The solutions to all these problems are interesting to observe, historically. Krupa was already working on the melodic problem in the thirties, by rapid alternation between the different drums, creating the illusion of counterpoint (simultaneous melodic-rhythmic events, usually in imitation), and by using accessories, like the cowbell or the woodblock, in semi-melodic ways. Drummers of the forties, like Max Roach and Shelly Manne, began tuning their drums to specific pitches to aid the drive toward a more melodic concept. Roach and Mel Lewis did much to aid the element of story-telling form to the drum solo, that is, they repeated rhythmic motives and developed them slowly and completely, like the melodies to familiar songs. Some drummers, like Benny Barth, spent many practice hours drumming the rhythms of hundreds of popular and standard songs, in an effort to be more melodic.

Somewhere along the way, drummers stopped trying to compete melodically with the other instruments. Instead, they developed a pride in percussive melodies, not compared to or in strict imitation of or limited by standard pitch-melody concepts. Listen, for example, to the constantly chattering, conversational style of Elvin Jones, both in soloing and in accompanimental capacities.

Many of the foregoing contributions came together in the drum playing of Tony Williams, in the sixties and into the present, and were developed further by him. Finally, spontaneous tuning of pitches was added (though not in imitation of traditional scales and melodies), chiefly by Billy Cobham, through the use of electronic gadgetry that can alter pitch, quality, and reverberation. A Cobham solo is, by anyone's standards, extremely melodic.

Even the overall image of the drummer's musicianship has increased greatly over the years.
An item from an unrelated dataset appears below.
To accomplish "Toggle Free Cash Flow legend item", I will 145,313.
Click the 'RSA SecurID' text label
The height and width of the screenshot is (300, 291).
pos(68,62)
In the forties and early fifties, drummers like Tiny Kahn and Louie Bellson were writing choice arrangements and teaching chord progressions to other members of a jam session. In  1958, at the Monterey Jazz Festival, Max Roach electrified the San Francisco Symphony with his performance of a difficult piece by Peter Phillips, written for Roach and the orchestra. By the end of the sixties, Elvin Jones and Tony Williams had become leaders of major jazz combos. In the late sixties, Stan Kenton had two drummers who had switched from wind instruments to drums, Dee Barton and John von Olen. And then there are those, like Stevie Wonder and Billy Cobham, who can perform virtually every task of the well-rounded musician, composing, arranging, playing several instruments, singing, and leading, with success and with perfection. Drummers like Alan Dawson and Max Roach, in addition to being great players, have also become successful as teachers of jazz drums in major colleges and conservatories. 

Another dimension was added to drumming in the late sixties when Miles Davis added a percussionist to his rock-oriented jazz group that recorded albums like In A Silent Way and Bitches Brew. Davis retained the drummer, as well, simply adding Jim Riley or Airto Moreira on miscellaneous percussion instruments too numerous to list fully, but the numbers included strings of bells, Latin American rhythm instruments, and virtually anything that would rattle, scrape, or jingle. The percussionist's music (written) or parts were generally unassigned, leaving to their tasteful discretion to play whatever and whenever they felt the need. Such percussionists add color, texture, and dimension to the overall sound of the group. In a sense, we have returned to percussion instruments like those used in Congo Square, a full 360 degrees of change and development.